**Assigned task**.
Pictures are not part of the copy; retype all the records below exactly.

**Data for this task**.
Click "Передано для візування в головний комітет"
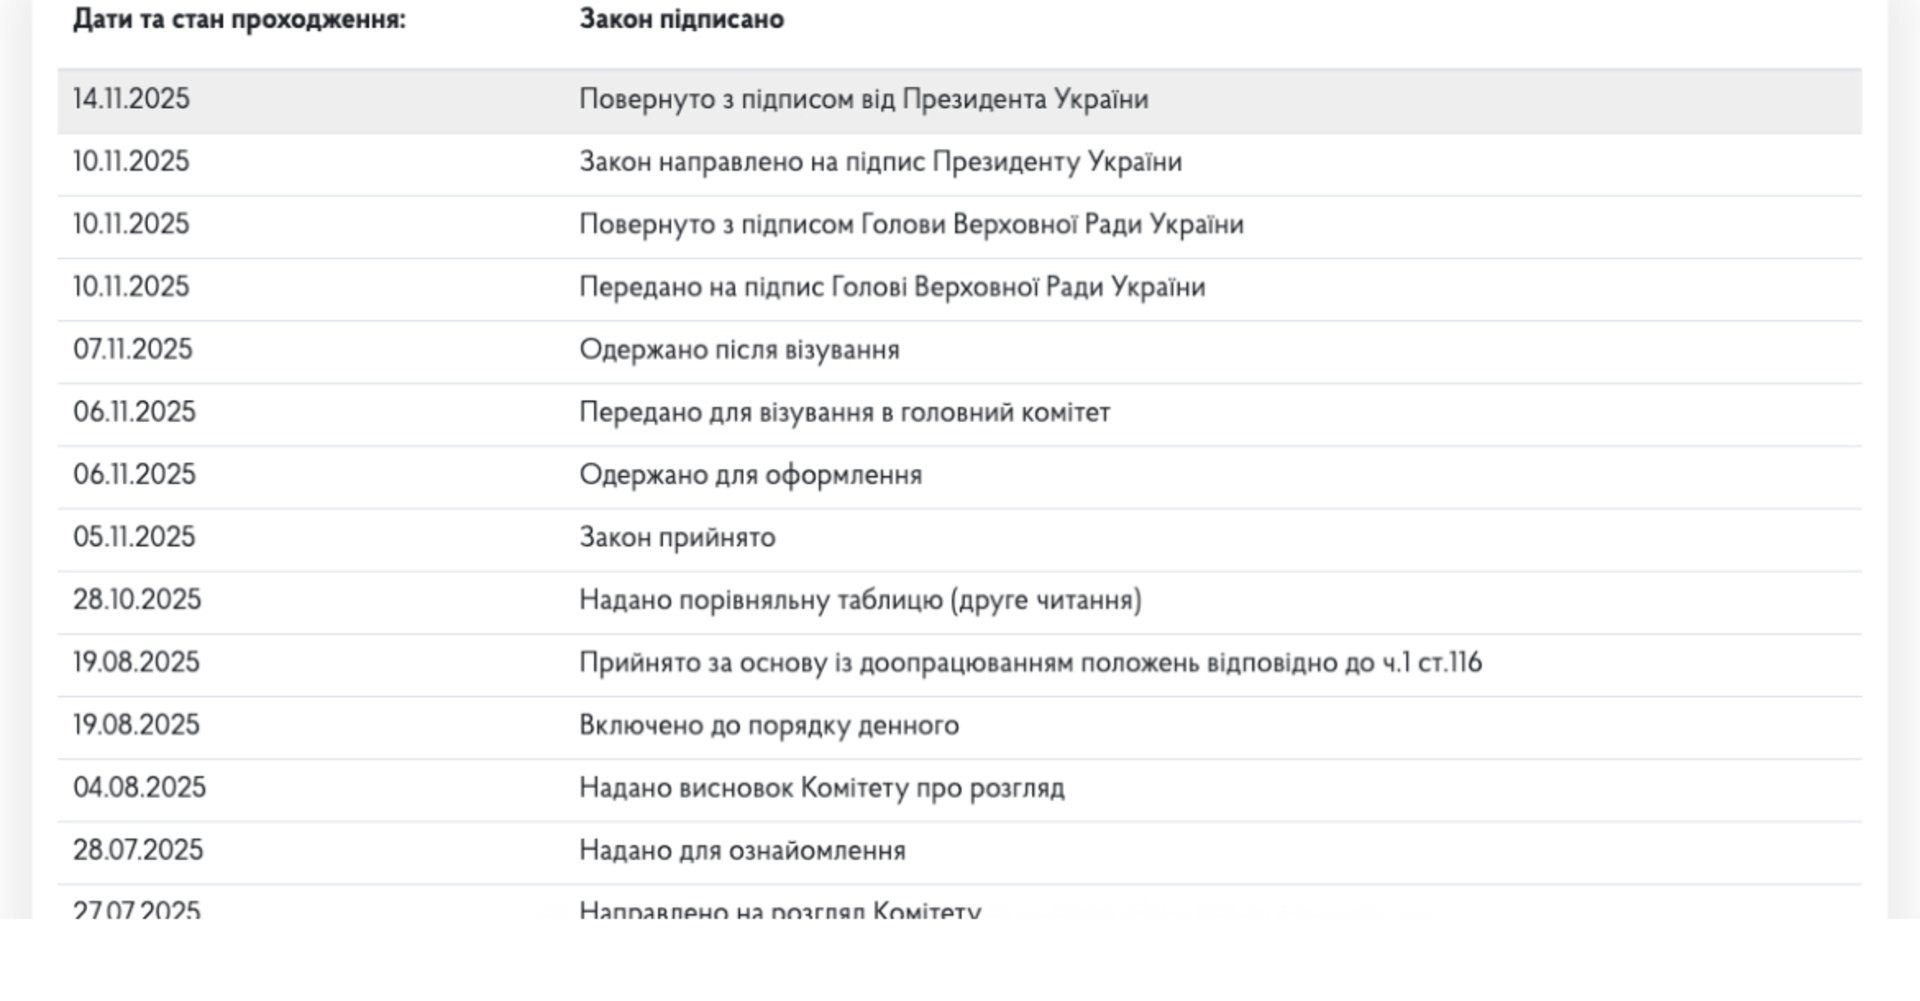 click(844, 413)
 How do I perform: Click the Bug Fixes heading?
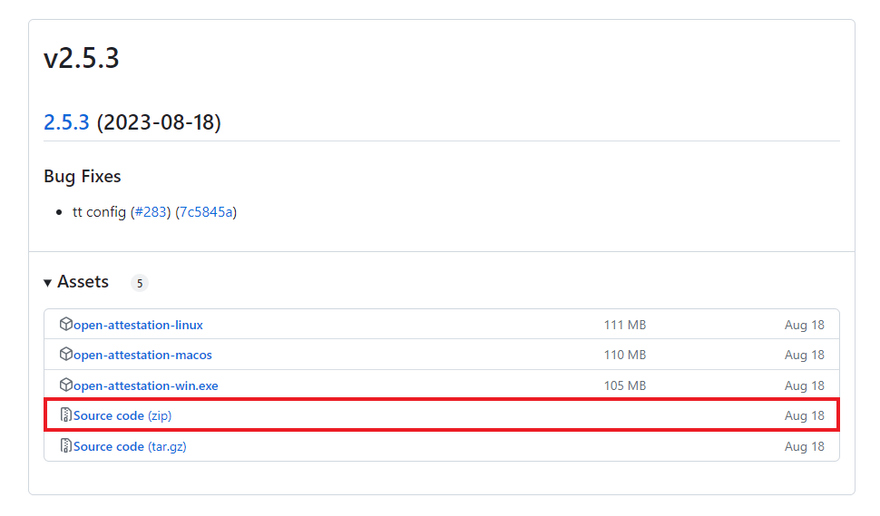pyautogui.click(x=82, y=176)
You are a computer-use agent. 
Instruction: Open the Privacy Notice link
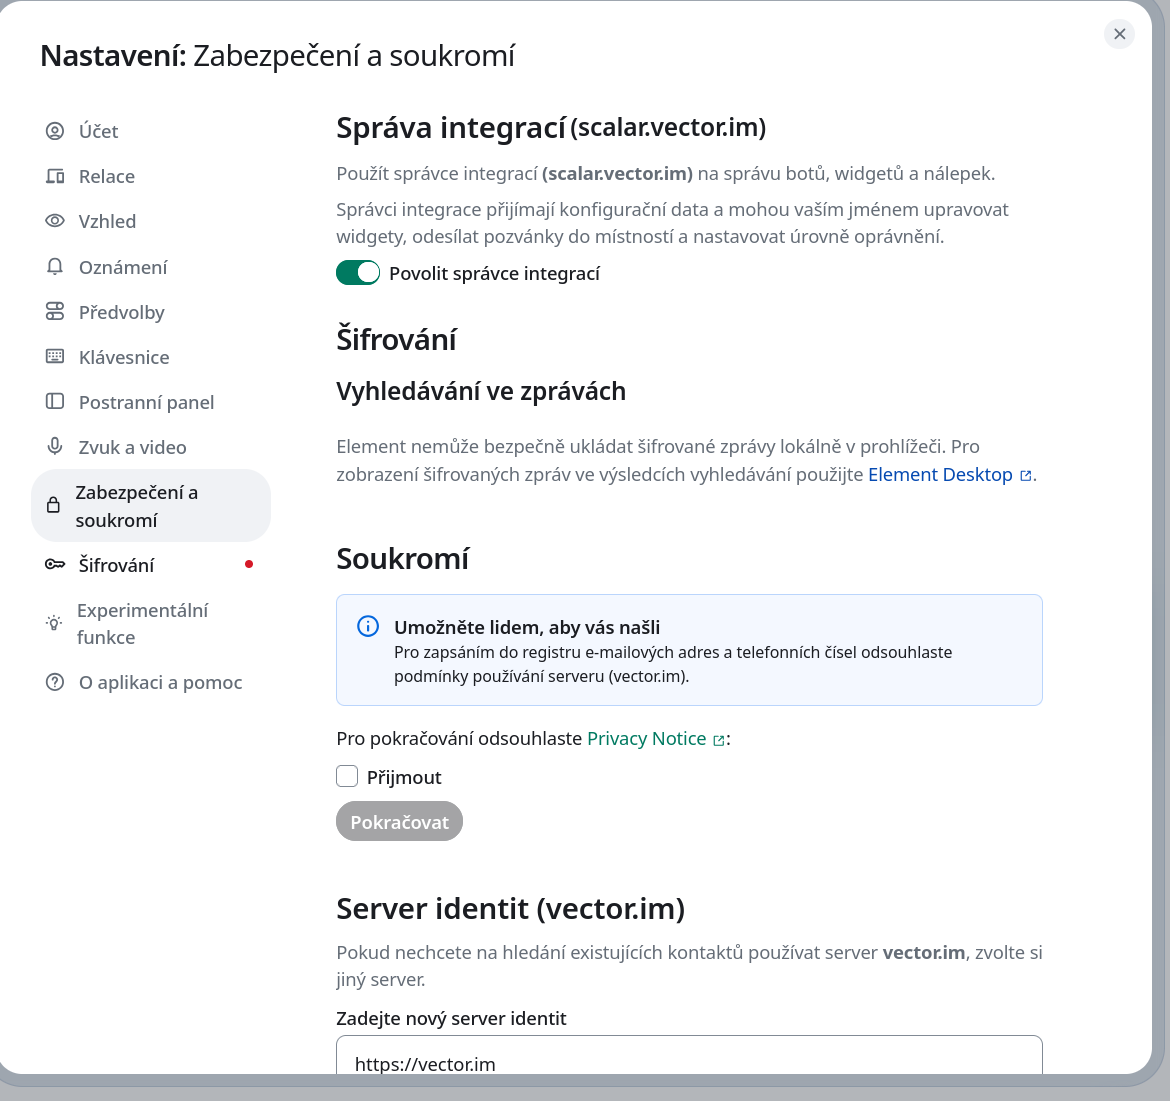click(646, 738)
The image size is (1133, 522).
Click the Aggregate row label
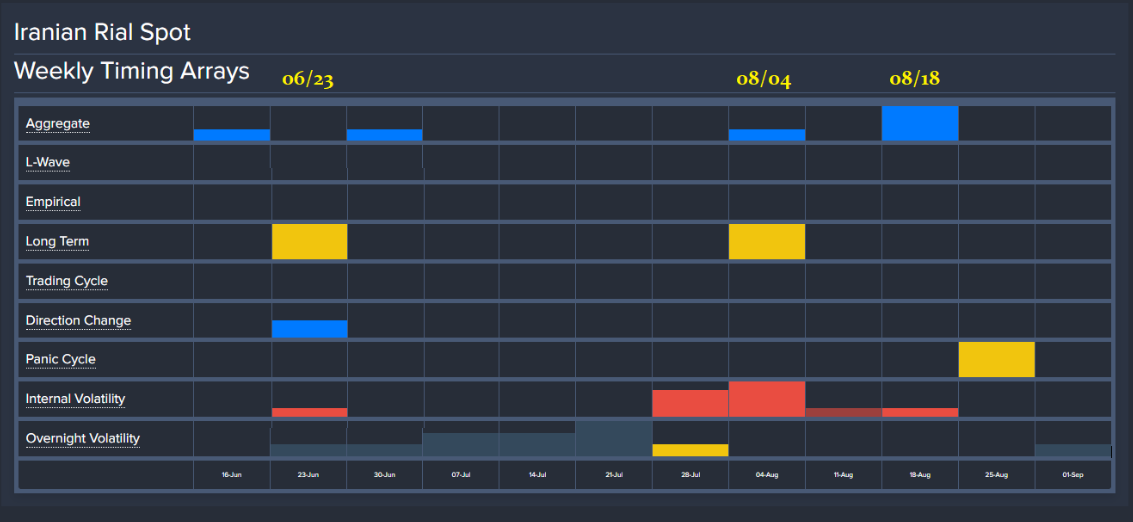[57, 124]
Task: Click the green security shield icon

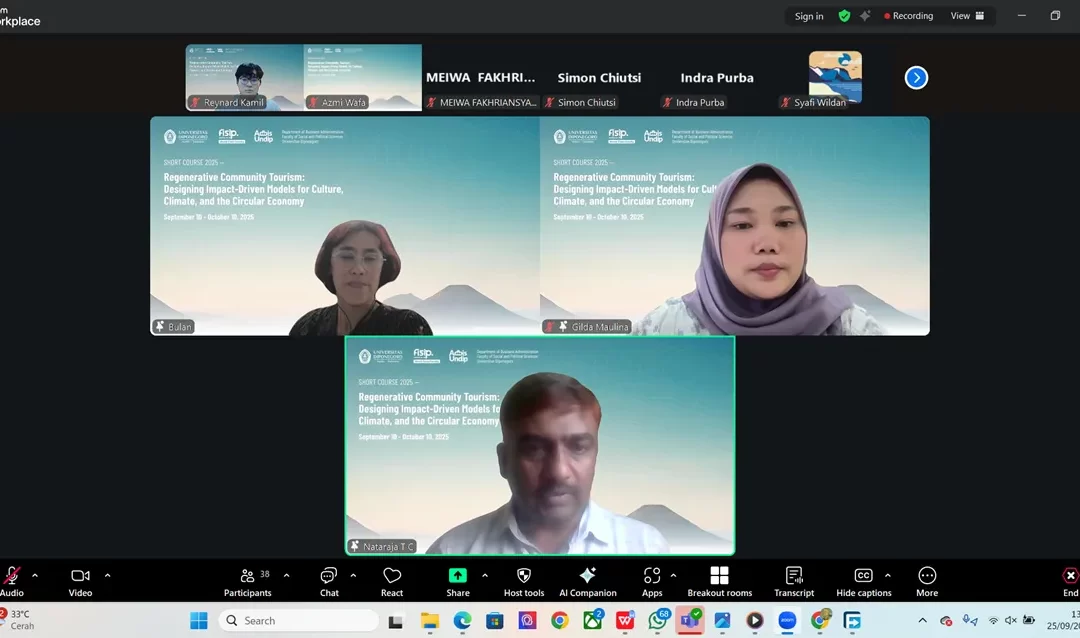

**Task response**.
Click "Передано для візування в головний комітет"
 click(844, 413)
 How do I perform: Click the Bug Fixes heading?
pyautogui.click(x=82, y=176)
You are a computer-use agent. 
Instruction: Open the Privacy Notice link
click(646, 738)
The image size is (1133, 522).
Click the Aggregate row label
[57, 124]
Task: Click the green security shield icon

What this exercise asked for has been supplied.